WORK REQUEST:
Would you print the whole listing again, word for word?

DATA PROVIDED:
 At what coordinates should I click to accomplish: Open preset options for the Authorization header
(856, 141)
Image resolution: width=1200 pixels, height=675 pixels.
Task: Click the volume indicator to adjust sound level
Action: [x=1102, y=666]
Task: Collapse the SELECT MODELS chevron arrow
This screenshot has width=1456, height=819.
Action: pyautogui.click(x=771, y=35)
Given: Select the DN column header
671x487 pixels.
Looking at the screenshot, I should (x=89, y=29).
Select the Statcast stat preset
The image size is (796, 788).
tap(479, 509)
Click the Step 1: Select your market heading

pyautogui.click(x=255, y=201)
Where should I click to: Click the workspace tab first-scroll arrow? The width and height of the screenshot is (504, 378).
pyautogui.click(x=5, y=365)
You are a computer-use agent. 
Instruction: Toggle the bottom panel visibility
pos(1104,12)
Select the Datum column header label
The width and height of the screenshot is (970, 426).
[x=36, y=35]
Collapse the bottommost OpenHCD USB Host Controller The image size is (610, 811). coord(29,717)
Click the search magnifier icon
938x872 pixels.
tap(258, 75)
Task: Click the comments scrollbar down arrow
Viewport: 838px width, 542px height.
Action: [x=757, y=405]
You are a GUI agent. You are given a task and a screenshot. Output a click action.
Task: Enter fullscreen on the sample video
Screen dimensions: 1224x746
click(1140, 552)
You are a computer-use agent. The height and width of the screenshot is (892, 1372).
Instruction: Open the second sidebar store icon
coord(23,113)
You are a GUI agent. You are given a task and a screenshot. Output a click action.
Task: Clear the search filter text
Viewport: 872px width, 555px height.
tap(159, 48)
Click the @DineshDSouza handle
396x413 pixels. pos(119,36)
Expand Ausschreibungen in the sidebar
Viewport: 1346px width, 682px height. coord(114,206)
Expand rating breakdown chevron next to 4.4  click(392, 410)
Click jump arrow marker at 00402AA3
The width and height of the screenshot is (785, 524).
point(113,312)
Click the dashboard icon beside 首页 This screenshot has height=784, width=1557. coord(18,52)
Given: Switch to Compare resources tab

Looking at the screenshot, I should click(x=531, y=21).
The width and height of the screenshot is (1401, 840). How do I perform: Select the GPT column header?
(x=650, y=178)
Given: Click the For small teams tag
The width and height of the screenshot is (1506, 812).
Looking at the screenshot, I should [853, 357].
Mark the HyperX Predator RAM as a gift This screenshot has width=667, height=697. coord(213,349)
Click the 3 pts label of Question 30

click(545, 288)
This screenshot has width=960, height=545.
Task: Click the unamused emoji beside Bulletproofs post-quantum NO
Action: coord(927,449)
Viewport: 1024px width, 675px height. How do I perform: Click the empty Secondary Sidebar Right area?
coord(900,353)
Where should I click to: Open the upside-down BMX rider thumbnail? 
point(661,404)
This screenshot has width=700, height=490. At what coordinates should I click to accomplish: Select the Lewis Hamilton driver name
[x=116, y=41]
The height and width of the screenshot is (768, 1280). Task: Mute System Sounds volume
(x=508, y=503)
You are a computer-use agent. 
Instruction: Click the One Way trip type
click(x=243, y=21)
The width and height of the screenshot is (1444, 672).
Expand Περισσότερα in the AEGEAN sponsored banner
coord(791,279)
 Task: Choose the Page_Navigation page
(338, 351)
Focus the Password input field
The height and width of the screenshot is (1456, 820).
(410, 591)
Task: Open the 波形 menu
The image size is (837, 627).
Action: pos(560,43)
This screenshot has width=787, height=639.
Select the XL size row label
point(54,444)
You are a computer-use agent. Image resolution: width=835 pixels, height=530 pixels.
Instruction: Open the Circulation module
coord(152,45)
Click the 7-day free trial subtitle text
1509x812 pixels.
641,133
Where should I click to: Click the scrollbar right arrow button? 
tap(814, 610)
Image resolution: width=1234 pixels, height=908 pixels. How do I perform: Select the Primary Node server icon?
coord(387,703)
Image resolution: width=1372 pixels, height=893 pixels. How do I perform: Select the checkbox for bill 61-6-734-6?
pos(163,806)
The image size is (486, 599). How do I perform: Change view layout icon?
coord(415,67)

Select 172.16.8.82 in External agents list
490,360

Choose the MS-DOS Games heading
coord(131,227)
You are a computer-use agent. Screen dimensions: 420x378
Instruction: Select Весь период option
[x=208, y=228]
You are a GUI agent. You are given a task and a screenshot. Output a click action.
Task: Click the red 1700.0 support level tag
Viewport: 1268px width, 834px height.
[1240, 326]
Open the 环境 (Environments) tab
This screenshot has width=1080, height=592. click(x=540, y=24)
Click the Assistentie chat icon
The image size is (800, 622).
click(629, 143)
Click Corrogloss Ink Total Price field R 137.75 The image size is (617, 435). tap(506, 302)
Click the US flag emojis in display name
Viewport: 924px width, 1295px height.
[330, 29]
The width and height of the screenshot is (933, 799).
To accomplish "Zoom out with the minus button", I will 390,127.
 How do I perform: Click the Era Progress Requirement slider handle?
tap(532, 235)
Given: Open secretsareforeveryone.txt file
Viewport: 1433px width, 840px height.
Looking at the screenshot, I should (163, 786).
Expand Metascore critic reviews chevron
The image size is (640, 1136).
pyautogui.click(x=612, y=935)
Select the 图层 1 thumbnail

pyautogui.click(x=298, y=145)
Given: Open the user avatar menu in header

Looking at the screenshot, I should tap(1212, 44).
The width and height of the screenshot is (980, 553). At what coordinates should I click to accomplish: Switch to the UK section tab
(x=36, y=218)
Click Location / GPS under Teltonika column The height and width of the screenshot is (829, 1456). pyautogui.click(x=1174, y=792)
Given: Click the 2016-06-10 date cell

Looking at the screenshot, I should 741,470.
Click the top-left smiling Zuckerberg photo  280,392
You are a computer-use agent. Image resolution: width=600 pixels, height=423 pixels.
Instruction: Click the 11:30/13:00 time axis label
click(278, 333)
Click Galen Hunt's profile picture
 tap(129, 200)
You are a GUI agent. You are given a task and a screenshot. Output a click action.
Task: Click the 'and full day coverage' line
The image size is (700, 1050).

ANSWER BOX:
 At what coordinates should I click to accomplish: Open preset options for the Authorization header
(856, 141)
Image resolution: width=1200 pixels, height=675 pixels.
Task: Click the volume indicator to adjust sound level
Action: [x=1102, y=666]
Task: Collapse the SELECT MODELS chevron arrow
This screenshot has width=1456, height=819.
Action: pyautogui.click(x=771, y=35)
Given: Select the DN column header
671x487 pixels.
Looking at the screenshot, I should (x=89, y=29).
Select the Statcast stat preset
The image size is (796, 788).
tap(479, 509)
Click the Step 1: Select your market heading

pyautogui.click(x=255, y=201)
Where should I click to: Click the workspace tab first-scroll arrow? The width and height of the screenshot is (504, 378).
pyautogui.click(x=5, y=365)
You are a computer-use agent. 
Instruction: Toggle the bottom panel visibility
pos(1104,12)
Select the Datum column header label
The width and height of the screenshot is (970, 426).
[x=36, y=35]
Collapse the bottommost OpenHCD USB Host Controller The image size is (610, 811). coord(29,717)
Click the search magnifier icon
938x872 pixels.
tap(258, 75)
Task: Click the comments scrollbar down arrow
Viewport: 838px width, 542px height.
Action: [x=757, y=405]
You are a GUI agent. You are given a task and a screenshot. Output a click action.
Task: Enter fullscreen on the sample video
Screen dimensions: 1224x746
click(1140, 552)
You are a computer-use agent. The height and width of the screenshot is (892, 1372).
Instruction: Open the second sidebar store icon
coord(23,113)
You are a GUI agent. You are given a task and a screenshot. Output a click action.
Task: Clear the search filter text
Viewport: 872px width, 555px height.
tap(159, 48)
Click the @DineshDSouza handle
396x413 pixels. pos(119,36)
Expand Ausschreibungen in the sidebar
Viewport: 1346px width, 682px height. coord(114,206)
Expand rating breakdown chevron next to 4.4  click(392, 410)
Click jump arrow marker at 00402AA3
The width and height of the screenshot is (785, 524).
point(113,312)
Click the dashboard icon beside 首页 This screenshot has height=784, width=1557. coord(18,52)
Given: Switch to Compare resources tab

Looking at the screenshot, I should click(x=531, y=21).
The width and height of the screenshot is (1401, 840). How do I perform: Select the GPT column header?
(x=650, y=178)
Given: Click the For small teams tag
The width and height of the screenshot is (1506, 812).
Looking at the screenshot, I should [853, 357].
Mark the HyperX Predator RAM as a gift This screenshot has width=667, height=697. coord(213,349)
Click the 3 pts label of Question 30

click(545, 288)
This screenshot has width=960, height=545.
Task: Click the unamused emoji beside Bulletproofs post-quantum NO
Action: coord(927,449)
Viewport: 1024px width, 675px height. How do I perform: Click the empty Secondary Sidebar Right area?
coord(900,353)
Where should I click to: Open the upside-down BMX rider thumbnail? 
point(661,404)
This screenshot has width=700, height=490. At what coordinates should I click to accomplish: Select the Lewis Hamilton driver name
[x=116, y=41]
The height and width of the screenshot is (768, 1280). Task: Mute System Sounds volume
(x=508, y=503)
You are a computer-use agent. 
Instruction: Click the One Way trip type
click(x=243, y=21)
The width and height of the screenshot is (1444, 672).
Expand Περισσότερα in the AEGEAN sponsored banner
coord(791,279)
 Task: Choose the Page_Navigation page
(338, 351)
Focus the Password input field
The height and width of the screenshot is (1456, 820).
(410, 591)
Task: Open the 波形 menu
The image size is (837, 627).
Action: pos(560,43)
This screenshot has width=787, height=639.
Select the XL size row label
point(54,444)
You are a computer-use agent. Image resolution: width=835 pixels, height=530 pixels.
Instruction: Open the Circulation module
coord(152,45)
Click the 7-day free trial subtitle text
1509x812 pixels.
641,133
Where should I click to: Click the scrollbar right arrow button? 
tap(814, 610)
Image resolution: width=1234 pixels, height=908 pixels. How do I perform: Select the Primary Node server icon?
coord(387,703)
Image resolution: width=1372 pixels, height=893 pixels. How do I perform: Select the checkbox for bill 61-6-734-6?
pos(163,806)
The image size is (486, 599). How do I perform: Change view layout icon?
coord(415,67)

Select 172.16.8.82 in External agents list
490,360

Choose the MS-DOS Games heading
coord(131,227)
You are a computer-use agent. Screen dimensions: 420x378
Instruction: Select Весь период option
[x=208, y=228]
You are a GUI agent. You are given a task and a screenshot. Output a click action.
Task: Click the red 1700.0 support level tag
Viewport: 1268px width, 834px height.
[1240, 326]
Open the 环境 (Environments) tab
This screenshot has width=1080, height=592. click(x=540, y=24)
Click the Assistentie chat icon
The image size is (800, 622).
click(629, 143)
Click Corrogloss Ink Total Price field R 137.75 The image size is (617, 435). tap(506, 302)
Click the US flag emojis in display name
Viewport: 924px width, 1295px height.
[330, 29]
The width and height of the screenshot is (933, 799).
To accomplish "Zoom out with the minus button", I will 390,127.
 How do I perform: Click the Era Progress Requirement slider handle?
tap(532, 235)
Given: Open secretsareforeveryone.txt file
Viewport: 1433px width, 840px height.
Looking at the screenshot, I should (163, 786).
Expand Metascore critic reviews chevron
The image size is (640, 1136).
pyautogui.click(x=612, y=935)
Select the 图层 1 thumbnail

pyautogui.click(x=298, y=145)
Given: Open the user avatar menu in header

Looking at the screenshot, I should tap(1212, 44).
The width and height of the screenshot is (980, 553). At what coordinates should I click to accomplish: Switch to the UK section tab
(x=36, y=218)
Click Location / GPS under Teltonika column The height and width of the screenshot is (829, 1456). pyautogui.click(x=1174, y=792)
Given: Click the 2016-06-10 date cell

Looking at the screenshot, I should 741,470.
Click the top-left smiling Zuckerberg photo  280,392
You are a computer-use agent. Image resolution: width=600 pixels, height=423 pixels.
Instruction: Click the 11:30/13:00 time axis label
click(278, 333)
Click Galen Hunt's profile picture
 tap(129, 200)
You are a GUI agent. You are given a task and a screenshot. Output a click action.
Task: Click the 'and full day coverage' line
The image size is (700, 1050).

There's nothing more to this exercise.